# Stop Incoming Requests



## Mattio41 (Sep 19, 2016)

I dont know what it would actually be called. On the Uber platform, you can stop new requests. On Lyft, it appears riders are automatically added to your que. The issue I have with that is, I am constantly getting pinged for 20-30 minutes away. If these rides are going to be automatically added, then there is going to be a lot of cancellations. I dont want to do that, but my threshold is 8-10 minutes, after that, it is a no go. been burned to many times either in cancellations, or PAX that are just to lazy to walk 7 blocks. Also, there are certain neighborhoods, I just dont enter.

So, that being said, if I am on a ride, is it possible, to select where rides are not automatically added?


----------



## MSUGrad9902 (Jun 8, 2016)

Glad to see that lyft is the same BS in every market. You can't tell me there isn't a closer driver than 30 mins away.

**Supplied data**:
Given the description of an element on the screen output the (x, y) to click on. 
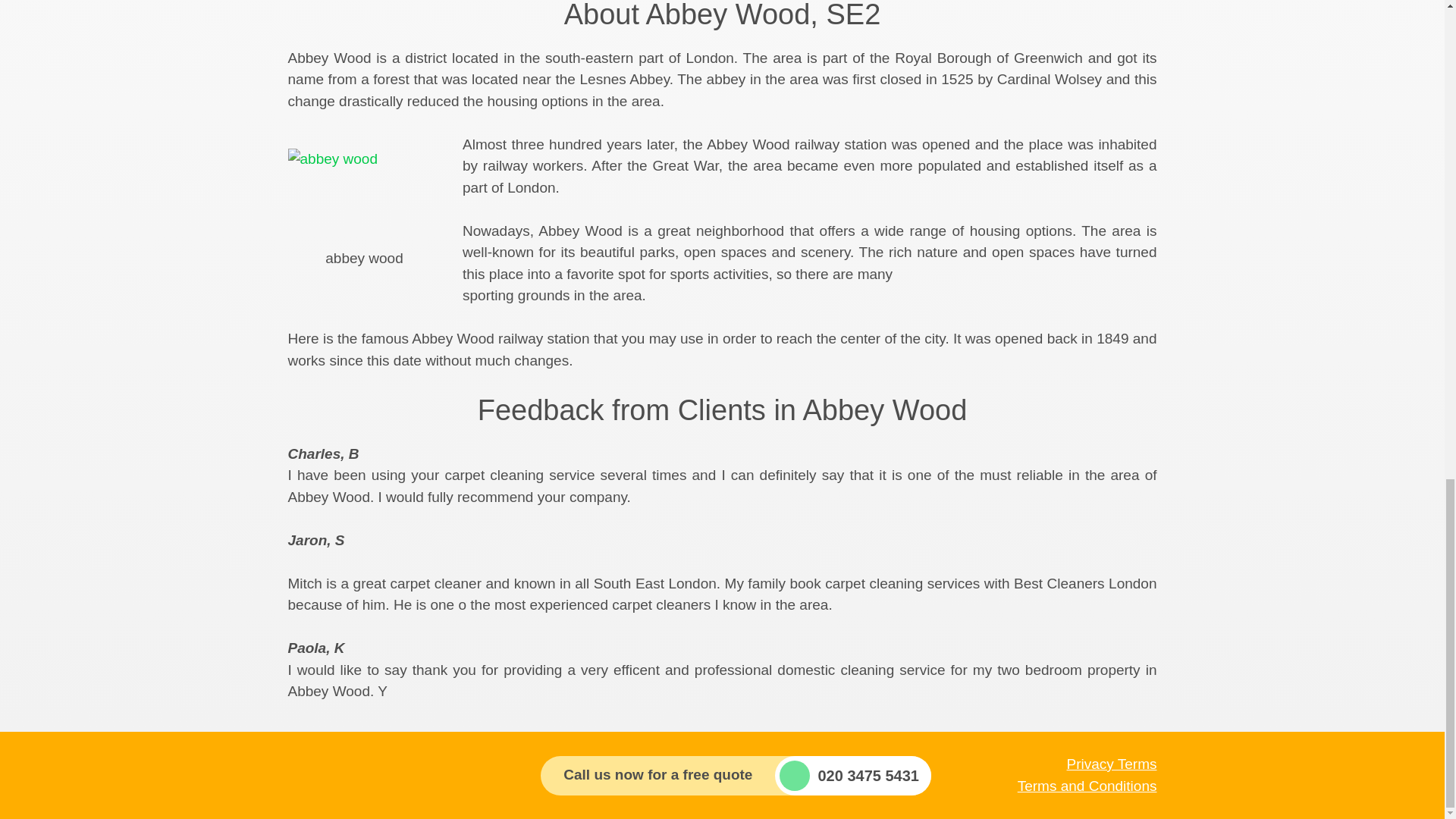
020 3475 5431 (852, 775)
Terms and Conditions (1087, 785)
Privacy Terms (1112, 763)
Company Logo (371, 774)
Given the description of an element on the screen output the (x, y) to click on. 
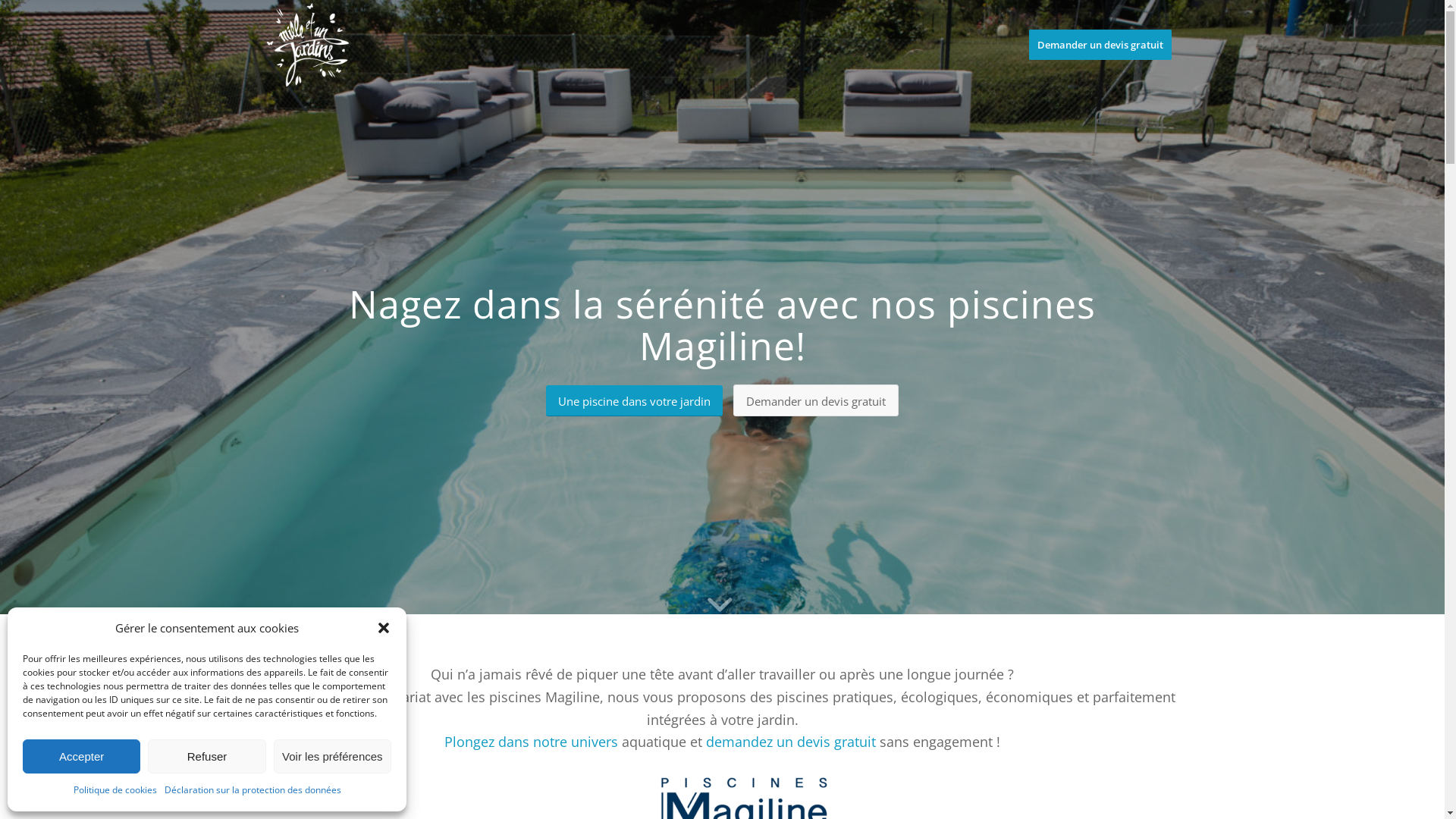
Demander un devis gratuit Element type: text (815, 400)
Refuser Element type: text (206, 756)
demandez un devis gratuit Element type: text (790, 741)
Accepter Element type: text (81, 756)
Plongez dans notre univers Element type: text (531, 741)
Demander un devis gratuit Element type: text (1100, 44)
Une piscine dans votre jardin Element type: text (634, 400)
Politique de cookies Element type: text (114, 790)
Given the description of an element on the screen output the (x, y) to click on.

**Complete the following**:
- A) Transcribe the part of the ride-request thread between "## Mattio41 (Sep" and "30 mins away.", inclusive.
- B) In the ride-request thread, how far away does Mattio41 say the rides they keep getting pinged for are?

**Replies**:
- A)
## Mattio41 (Sep 19, 2016)

I dont know what it would actually be called. On the Uber platform, you can stop new requests. On Lyft, it appears riders are automatically added to your que. The issue I have with that is, I am constantly getting pinged for 20-30 minutes away. If these rides are going to be automatically added, then there is going to be a lot of cancellations. I dont want to do that, but my threshold is 8-10 minutes, after that, it is a no go. been burned to many times either in cancellations, or PAX that are just to lazy to walk 7 blocks. Also, there are certain neighborhoods, I just dont enter.

So, that being said, if I am on a ride, is it possible, to select where rides are not automatically added?


----------



## MSUGrad9902 (Jun 8, 2016)

Glad to see that lyft is the same BS in every market. You can't tell me there isn't a closer driver than 30 mins away.

- B) 20-30 minutes away.